Io son per lor tra sì fatta famiglia:
  Ei m’indussero a battere i fiorini,
  Che avevan tre carati di mondiglia. 90
Ed io a lui: Chi son li duo tapini,
  Che fuman come man bagnate il verno,
  Giacendo stretti a’ tuoi destri confini?
Qui li trovai, e poi volta non dierno,
  Rispose, cenando piovvi in questo greppo,95
  E non credo che dieno in sempiterno.
L’una è la falsa che accusò Gioseppo;




V. 91. Qui dimanda Dante di due ch’erano apresso al ditto maestro Adamo, i quali per la loro lebra e insania fumavano, come elli dà esemplo nel testo delle mani bagnate lo verno.

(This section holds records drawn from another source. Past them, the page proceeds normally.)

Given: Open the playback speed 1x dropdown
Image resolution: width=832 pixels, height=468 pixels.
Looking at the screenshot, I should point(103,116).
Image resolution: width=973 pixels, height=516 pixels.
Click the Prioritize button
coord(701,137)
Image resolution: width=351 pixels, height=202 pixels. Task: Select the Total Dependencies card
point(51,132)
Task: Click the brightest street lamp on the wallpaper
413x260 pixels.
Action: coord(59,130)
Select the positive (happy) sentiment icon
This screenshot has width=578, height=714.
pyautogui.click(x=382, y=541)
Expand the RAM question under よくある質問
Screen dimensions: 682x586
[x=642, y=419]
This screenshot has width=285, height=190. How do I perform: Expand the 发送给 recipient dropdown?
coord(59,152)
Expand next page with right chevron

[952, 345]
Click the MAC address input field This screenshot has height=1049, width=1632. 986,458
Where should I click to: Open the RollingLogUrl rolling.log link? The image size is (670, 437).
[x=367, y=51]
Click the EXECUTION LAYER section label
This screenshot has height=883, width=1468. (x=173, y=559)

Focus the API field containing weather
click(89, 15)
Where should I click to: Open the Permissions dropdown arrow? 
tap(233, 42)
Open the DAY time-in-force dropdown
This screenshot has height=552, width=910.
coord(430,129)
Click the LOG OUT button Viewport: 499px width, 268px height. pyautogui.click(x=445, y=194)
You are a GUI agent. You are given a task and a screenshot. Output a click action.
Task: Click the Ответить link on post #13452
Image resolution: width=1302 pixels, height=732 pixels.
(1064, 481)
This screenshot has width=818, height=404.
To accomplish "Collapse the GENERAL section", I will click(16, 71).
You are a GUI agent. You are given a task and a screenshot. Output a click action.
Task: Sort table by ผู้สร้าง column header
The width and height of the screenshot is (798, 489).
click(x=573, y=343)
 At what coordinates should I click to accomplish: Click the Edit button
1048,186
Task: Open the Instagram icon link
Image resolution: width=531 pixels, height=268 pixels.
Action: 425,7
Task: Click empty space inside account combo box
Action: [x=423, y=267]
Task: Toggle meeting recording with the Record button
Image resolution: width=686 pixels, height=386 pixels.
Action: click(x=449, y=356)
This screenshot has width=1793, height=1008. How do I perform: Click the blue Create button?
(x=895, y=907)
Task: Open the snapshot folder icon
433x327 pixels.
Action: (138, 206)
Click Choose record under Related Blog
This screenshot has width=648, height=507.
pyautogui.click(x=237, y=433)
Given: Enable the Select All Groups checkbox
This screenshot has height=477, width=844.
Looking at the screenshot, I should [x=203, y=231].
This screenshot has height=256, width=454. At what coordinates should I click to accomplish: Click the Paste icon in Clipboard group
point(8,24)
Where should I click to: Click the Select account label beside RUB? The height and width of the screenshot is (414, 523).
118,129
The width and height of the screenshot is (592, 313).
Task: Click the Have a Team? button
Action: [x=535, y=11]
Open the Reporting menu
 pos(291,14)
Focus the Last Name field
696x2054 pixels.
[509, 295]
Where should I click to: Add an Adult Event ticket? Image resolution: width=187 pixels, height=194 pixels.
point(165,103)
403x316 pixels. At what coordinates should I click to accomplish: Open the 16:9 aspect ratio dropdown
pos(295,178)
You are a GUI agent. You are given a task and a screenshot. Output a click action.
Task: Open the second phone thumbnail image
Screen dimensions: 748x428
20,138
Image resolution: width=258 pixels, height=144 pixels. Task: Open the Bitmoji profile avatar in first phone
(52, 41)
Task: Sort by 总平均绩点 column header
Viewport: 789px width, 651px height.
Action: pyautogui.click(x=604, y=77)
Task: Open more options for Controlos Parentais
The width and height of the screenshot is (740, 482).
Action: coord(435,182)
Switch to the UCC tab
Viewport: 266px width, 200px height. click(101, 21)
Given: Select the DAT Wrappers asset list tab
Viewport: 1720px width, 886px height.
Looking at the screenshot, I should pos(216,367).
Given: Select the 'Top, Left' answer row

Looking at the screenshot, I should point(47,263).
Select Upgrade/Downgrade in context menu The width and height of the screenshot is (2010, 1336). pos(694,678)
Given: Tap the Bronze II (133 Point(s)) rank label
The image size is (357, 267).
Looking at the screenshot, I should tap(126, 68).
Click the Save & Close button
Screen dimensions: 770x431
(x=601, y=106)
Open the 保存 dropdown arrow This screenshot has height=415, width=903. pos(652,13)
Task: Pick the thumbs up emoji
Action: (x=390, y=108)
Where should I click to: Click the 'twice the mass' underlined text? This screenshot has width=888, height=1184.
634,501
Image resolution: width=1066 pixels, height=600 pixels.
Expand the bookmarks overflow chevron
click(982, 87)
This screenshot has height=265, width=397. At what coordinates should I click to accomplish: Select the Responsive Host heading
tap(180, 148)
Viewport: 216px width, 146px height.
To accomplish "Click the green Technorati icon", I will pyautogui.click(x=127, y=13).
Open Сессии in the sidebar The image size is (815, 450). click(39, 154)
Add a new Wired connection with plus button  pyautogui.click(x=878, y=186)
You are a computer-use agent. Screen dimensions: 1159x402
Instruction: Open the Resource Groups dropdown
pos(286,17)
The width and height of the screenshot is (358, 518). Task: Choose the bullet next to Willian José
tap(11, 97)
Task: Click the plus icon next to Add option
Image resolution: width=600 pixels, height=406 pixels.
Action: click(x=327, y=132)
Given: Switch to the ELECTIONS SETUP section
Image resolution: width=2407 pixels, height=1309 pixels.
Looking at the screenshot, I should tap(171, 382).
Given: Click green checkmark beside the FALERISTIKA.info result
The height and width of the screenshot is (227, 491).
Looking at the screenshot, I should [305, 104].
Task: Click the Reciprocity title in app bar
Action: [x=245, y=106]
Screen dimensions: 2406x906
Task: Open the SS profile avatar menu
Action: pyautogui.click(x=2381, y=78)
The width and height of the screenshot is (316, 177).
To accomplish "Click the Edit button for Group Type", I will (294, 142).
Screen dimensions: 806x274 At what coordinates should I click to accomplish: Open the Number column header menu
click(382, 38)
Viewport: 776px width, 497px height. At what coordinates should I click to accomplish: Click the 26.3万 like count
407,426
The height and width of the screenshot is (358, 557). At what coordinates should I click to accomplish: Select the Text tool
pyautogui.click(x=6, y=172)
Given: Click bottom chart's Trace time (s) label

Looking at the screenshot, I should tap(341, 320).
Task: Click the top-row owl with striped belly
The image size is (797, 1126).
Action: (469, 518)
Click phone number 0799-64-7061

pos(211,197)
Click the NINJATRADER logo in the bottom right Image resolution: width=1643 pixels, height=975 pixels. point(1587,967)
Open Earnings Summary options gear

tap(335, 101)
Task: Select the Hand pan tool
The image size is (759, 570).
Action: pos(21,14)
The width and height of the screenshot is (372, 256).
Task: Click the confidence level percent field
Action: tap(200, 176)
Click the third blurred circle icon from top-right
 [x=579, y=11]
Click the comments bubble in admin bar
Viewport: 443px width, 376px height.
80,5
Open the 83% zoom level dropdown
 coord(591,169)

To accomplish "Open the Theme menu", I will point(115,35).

97. Qui tocca l’autore una istoria del vecchio testamento, sì come è scritto nel Genesis, la quale brevemente fu in questo modo. Jacob figliuolo di Isac ebbe XII figliuoli, fra li quali lo minore ebbe nomo Josef; era molto bello garzonetto, si che lo ditto Jacob sovra li altri lo amava, e faceva ad esso tanto avantagio dagli altri, che li fratelli ne stavano in grande turbazione. Volseno costoro vedere remedio a questo fatto; menonlo un die seco a guardare lo bestiame, e quando funno a quello luogo, consigliormo insieme che doveano fare di costui. Alcuni v’erano sì spietati che diceano d’ucciderlo, altri diceano di lasciarlo che le fiere lo mangiassero, ed altri lo voleano tornare a casa; deliberonno di mettere costui in un pozzo ch’era lie, e tolseno li suoi panni di dosso, e squarcionnoli tutti, ucciseno uno agnello, e insanguinarono tutti li panni, tornonno a casa, e disseno che le fiere selvatiche lo aveano mangiato. Jacob irato e condolente di questo, pianselo molti die. Avenne che mercadanti di quel paese passavano l’altro die seguente per quelle contrade, udirono lamentare Josef, ch’era nel pozzo, trassenlo suso, e veggendolo così bello, lo portonno in Babilonia, e vendennelo a Faraone re d’Egitto. Costui si gittò persona savia e destra, sì che lo re lo fe’ suo donzello, e vestìe robba di famiglia del signore: montò in tanta grazia di tutti quelli della corte, che non gli era altro bene che Josef. In processo di tempo la moglie di Faraone[1] costretta d’amore concupiscivo invaghìo di costui, e miselo sì a cuore, che pensò per ogni modo di volere essere con lui. Costui era onesto, e però non volea Dio che elli si mischiasse con gente d’altra legge, sì ch’era molto ruvido e salvatico, a chi per cotal modo volea sua conversazione. La detta donna veggendo pur costui non

  1. Diamo il testo, non correggiamo, come già dicemmo, lo storico. L’Ottimo fa vendere a Pulifarre e innamorarsene la moglie. Ma dà Pulifarre castralo. Che facea la signora di quel castrato? Eunuco in antico non era come que’della storia moderna de’ Bisantini, ma camerier sogreto.